Marvin Bartley didn’t quite admit that his Livingston team are gone, consigned to their second relegation in three years, but he might as well have.
After a 2-0 defeat by Kilmarnock at Rugby Park yesterday, his language was that of a man who knew it was all over bar the shouting.
‘Right now, when you look at it, it’s bleak,’ said Bartley whose players came up short in a game that was their only realistic chance of keeping alive any hope of a miracle.
A goal in each half by Joe Hugill and Findlay Curtis gave second-bottom Killie a comfortable victory that moved them 12 points clear, on the same total as 10th-placed St Mirren and just three behind Aberdeen.
Even if any of those teams were to collapse between now and the end of the season, the idea that Livingston could win most of their seven remaining matches stretches credulity.

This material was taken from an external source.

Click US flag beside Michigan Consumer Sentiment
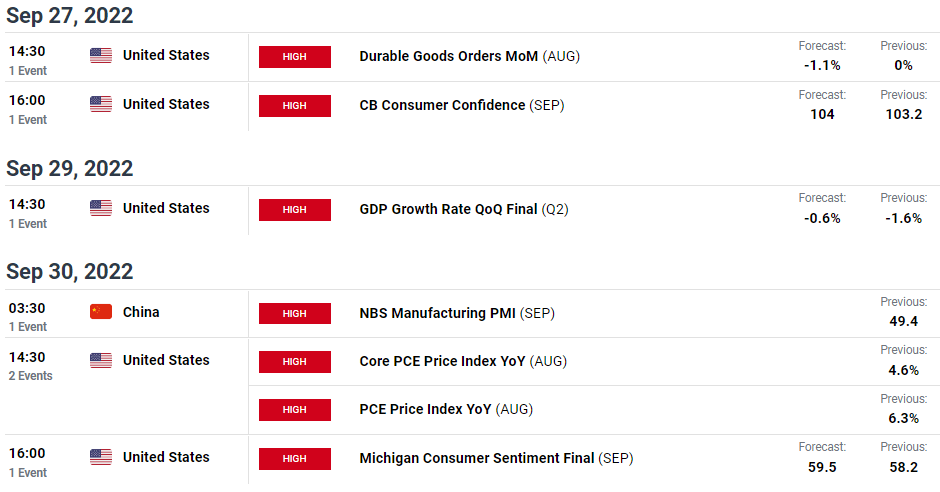click(x=101, y=457)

They have triumphed just once in the league all season – and that was back in August, when they beat newly-promoted Falkirk.
Livingston boss Marvin Bartley has been fighting a losing battle since taking over last month
Findlay Curtis scores Kilmarnock’s second goal in a 2-0 win against Livingston at Rugby Park
David Martindale’s recruitment last summer has led Livingston to the brink of relegation
Since then, it has been a campaign of unremitting failure for Livi, one in which they have been competitive within games, but woefully short of the quality needed to win them.
That’s why they have just 15 points and are in danger of finishing with fewer than the meagre 25 they accumulated when they went down in 2024.
It’s why they can be mentioned in the same breath as Gretna, whose record low for the SPL era (13 in 2008) included a 10-point deduction for going into administration.
Results have been so poor in their last two Premiership seasons that it raises questions about the structure of the club and its operations off the pitch.
Bartley has tried his best since taking over from David Martindale in early February – his seven games have included a run of four straight draws – but he has been fighting a losing battle.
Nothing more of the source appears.